O general Walter Braga Netto, 64, atual ministro da Defesa, era adolescente quando teve início a ditadura de 1964, mas já era aluno da Academia das Agulhas Negras, em 1975, no auge do regime militar. Ou seja, já tinha idade para compreender como os seus companheiros de força agiam para matar centenas de brasileiros, prender e torturar milhares de opositores. Certamente chegou a ele como os fardados haviam tomado o governo constituído de assalto, depondo o presidente João Goulart pelas armas e se perpetuado no poder que nos fez viver 21 anos de terror, com intelectuais banidos, políticos cassados, imprensa censurada, cultura esfacelada e artistas perseguidos. Com certeza ele sabe bem o que aconteceu nos porões da ditadura. E se não participou dos atos de violência contra os brasileiros que lutavam pela volta da democracia, pelo menos pode acompanhar os efeitos perversos dos anos de chumbo.

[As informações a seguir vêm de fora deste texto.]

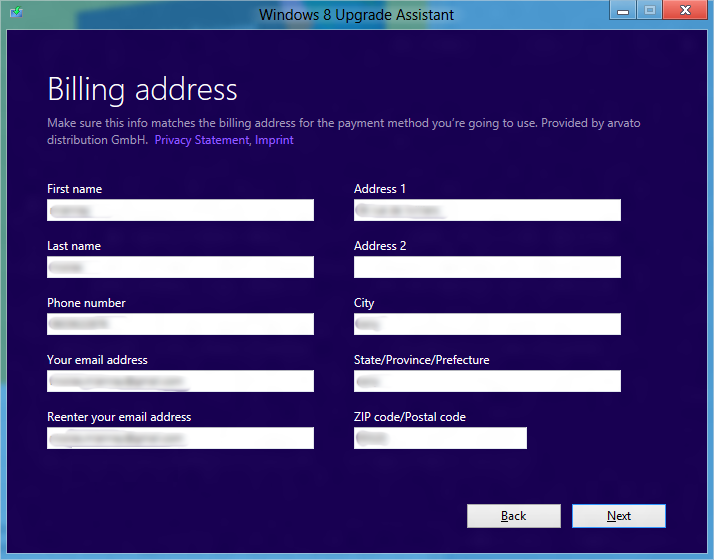Click into the City text box
Screen dimensions: 714x560
pyautogui.click(x=487, y=324)
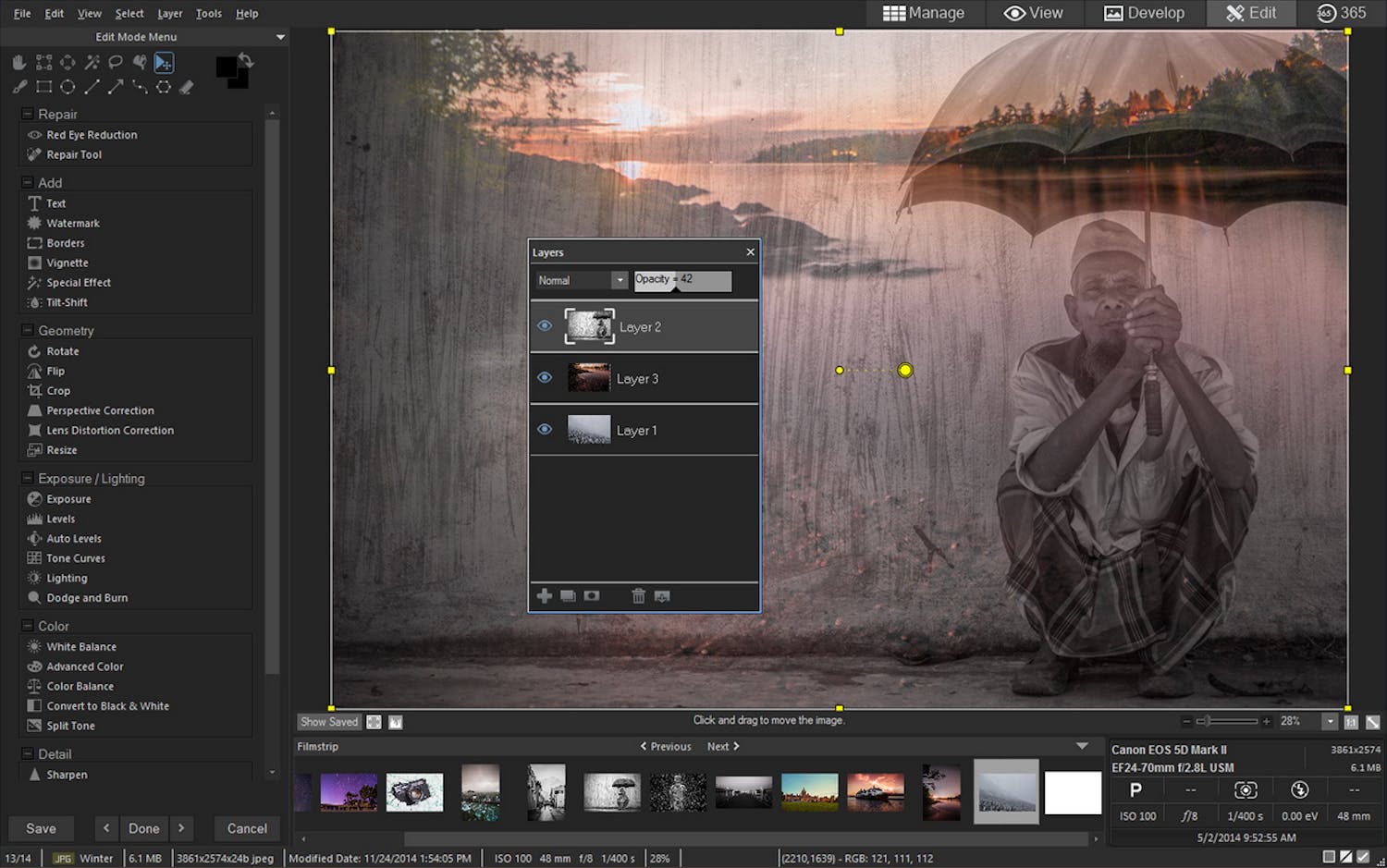The height and width of the screenshot is (868, 1387).
Task: Hide Layer 1 using the eye icon
Action: (545, 430)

O que é inconcebível é que ele, 36 anos depois do fim do opressivo regime militar, venha a público, em sessão na Câmara, dizer que não houve ditadura de 1964 a 1985. Uma excrescência. Segundo ele, o que houve nesse período foi um “regime forte”. E ainda por cima avalizou as atrocidades cometidas por seus companheiros de caserna, dizendo que “se houvesse ditadura, talvez muitas pessoas não estariam aqui (haveria execuções)”, referindo-se aos deputados para os quais falava na Câmara esta semana. O fato é que muitos deputados foram executados pela ditadura sim, como foi o caso de Rubens Paiva, pai do jornalista Marcelo Rubens Paiva, que até hoje não pode ver o corpo do pai (há os que dizem que seu cadáver tenha sido jogado ao mar pelos seus algozes).

Braga Netto deveria, no mínimo, ter lido os relatórios da Comissão da Verdade sobre os crimes cometidos pelo regime militar ou mesmo se inteirar dos trabalhos desenvolvidos por dom Paulo Evaristo Arns no levantamento histórico do Tortura Nunca Mais. Lá, estão nomes de todas as vítimas de seus companheiros e até nomes de alguns dos torturadores, como é o caso do coronel Brilhante Ustra, responsável pela tortura de mais de 50 brasileiros indefesos, e que até hoje é tão admirado por Bolsonaro, seu chefe supremo.

O general deveria se envergonhar do que foi feito nesses 21 anos de regime de exceção e truculência. Mas, pelo visto, ele defende o legado sangrento dos seus antecessores. Tanto que posta-se ao lado de Bolsonaro quando ele defende um golpe de estado para impedir a realização das eleições no ano que vem e chega a fazer ameaças concretas ao presidente da Câmara para pressioná-lo a aprovar o voto impresso, a maior obsessão bolsonarista. Por sorte, os parlamentares não se curvaram. Ele não fica nem um pouco constrangido ao aplaudir a passagem dos tanques obsoletos pela Praça dos Três Poderes como forma de intimidar congressistas e autoridades do Judiciário. Deveria entender, de uma vez por todas, que o Brasil não é mais uma república de bananas, que o mundo mudou e que não há mais espaço para golpes contra a democracia. Hoje, temos os poderes funcionando, a imprensa livre e uma sociedade civil organizada que não permitirá retrocessos nas conquistas democráticas. General, deixa de ser cara de pau.